EXERCISE BRIEF »
Transcribe the entries exactly as each line appears.

RECORDS »

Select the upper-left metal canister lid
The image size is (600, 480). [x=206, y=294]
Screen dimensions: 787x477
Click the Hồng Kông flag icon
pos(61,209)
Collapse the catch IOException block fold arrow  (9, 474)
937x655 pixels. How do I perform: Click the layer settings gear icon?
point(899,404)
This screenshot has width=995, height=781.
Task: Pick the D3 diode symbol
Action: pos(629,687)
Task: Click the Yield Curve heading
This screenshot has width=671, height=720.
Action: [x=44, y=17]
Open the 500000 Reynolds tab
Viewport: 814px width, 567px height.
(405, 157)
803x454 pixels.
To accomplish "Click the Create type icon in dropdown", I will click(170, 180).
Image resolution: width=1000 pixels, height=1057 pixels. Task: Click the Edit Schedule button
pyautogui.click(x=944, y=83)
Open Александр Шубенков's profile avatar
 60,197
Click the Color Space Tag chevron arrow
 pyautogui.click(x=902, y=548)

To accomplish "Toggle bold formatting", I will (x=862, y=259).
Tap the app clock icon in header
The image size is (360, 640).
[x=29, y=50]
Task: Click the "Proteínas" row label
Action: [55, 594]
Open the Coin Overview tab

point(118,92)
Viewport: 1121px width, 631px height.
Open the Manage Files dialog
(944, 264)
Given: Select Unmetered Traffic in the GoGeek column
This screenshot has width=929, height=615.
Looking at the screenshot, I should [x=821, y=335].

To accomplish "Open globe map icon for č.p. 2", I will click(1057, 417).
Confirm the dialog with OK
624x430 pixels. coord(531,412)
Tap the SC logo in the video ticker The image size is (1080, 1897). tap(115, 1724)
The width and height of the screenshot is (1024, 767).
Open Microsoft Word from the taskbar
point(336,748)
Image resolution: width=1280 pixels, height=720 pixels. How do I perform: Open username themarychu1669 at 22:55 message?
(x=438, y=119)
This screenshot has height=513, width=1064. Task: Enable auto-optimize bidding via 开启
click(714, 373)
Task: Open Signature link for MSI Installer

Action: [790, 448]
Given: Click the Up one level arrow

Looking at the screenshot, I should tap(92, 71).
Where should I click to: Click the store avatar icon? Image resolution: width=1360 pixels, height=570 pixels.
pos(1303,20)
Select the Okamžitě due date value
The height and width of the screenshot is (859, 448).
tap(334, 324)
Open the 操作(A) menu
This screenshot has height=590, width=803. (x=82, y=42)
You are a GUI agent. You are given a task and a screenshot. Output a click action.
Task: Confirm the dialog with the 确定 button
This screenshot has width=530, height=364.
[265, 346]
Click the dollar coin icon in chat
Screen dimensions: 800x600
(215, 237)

SOLUTION FOR THIS PROBLEM »
Select the upper-left metal canister lid
The image size is (600, 480). [x=206, y=294]
Screen dimensions: 787x477
Click the Hồng Kông flag icon
pos(61,209)
Collapse the catch IOException block fold arrow  (9, 474)
937x655 pixels. How do I perform: Click the layer settings gear icon?
point(899,404)
This screenshot has width=995, height=781.
Task: Pick the D3 diode symbol
Action: pos(629,687)
Task: Click the Yield Curve heading
This screenshot has width=671, height=720.
Action: [x=44, y=17]
Open the 500000 Reynolds tab
Viewport: 814px width, 567px height.
(405, 157)
803x454 pixels.
To accomplish "Click the Create type icon in dropdown", I will click(170, 180).
Image resolution: width=1000 pixels, height=1057 pixels. Task: Click the Edit Schedule button
pyautogui.click(x=944, y=83)
Open Александр Шубенков's profile avatar
 60,197
Click the Color Space Tag chevron arrow
 pyautogui.click(x=902, y=548)

To accomplish "Toggle bold formatting", I will (x=862, y=259).
Tap the app clock icon in header
The image size is (360, 640).
[x=29, y=50]
Task: Click the "Proteínas" row label
Action: [55, 594]
Open the Coin Overview tab

point(118,92)
Viewport: 1121px width, 631px height.
Open the Manage Files dialog
(944, 264)
Given: Select Unmetered Traffic in the GoGeek column
This screenshot has width=929, height=615.
Looking at the screenshot, I should [x=821, y=335].

To accomplish "Open globe map icon for č.p. 2", I will click(1057, 417).
Confirm the dialog with OK
624x430 pixels. coord(531,412)
Tap the SC logo in the video ticker The image size is (1080, 1897). tap(115, 1724)
The width and height of the screenshot is (1024, 767).
Open Microsoft Word from the taskbar
point(336,748)
Image resolution: width=1280 pixels, height=720 pixels. How do I perform: Open username themarychu1669 at 22:55 message?
(x=438, y=119)
This screenshot has height=513, width=1064. Task: Enable auto-optimize bidding via 开启
click(714, 373)
Task: Open Signature link for MSI Installer

Action: [790, 448]
Given: Click the Up one level arrow

Looking at the screenshot, I should tap(92, 71).
Where should I click to: Click the store avatar icon? Image resolution: width=1360 pixels, height=570 pixels.
pos(1303,20)
Select the Okamžitě due date value
The height and width of the screenshot is (859, 448).
tap(334, 324)
Open the 操作(A) menu
This screenshot has height=590, width=803. (x=82, y=42)
You are a GUI agent. You are given a task and a screenshot. Output a click action.
Task: Confirm the dialog with the 确定 button
This screenshot has width=530, height=364.
[265, 346]
Click the dollar coin icon in chat
Screen dimensions: 800x600
(215, 237)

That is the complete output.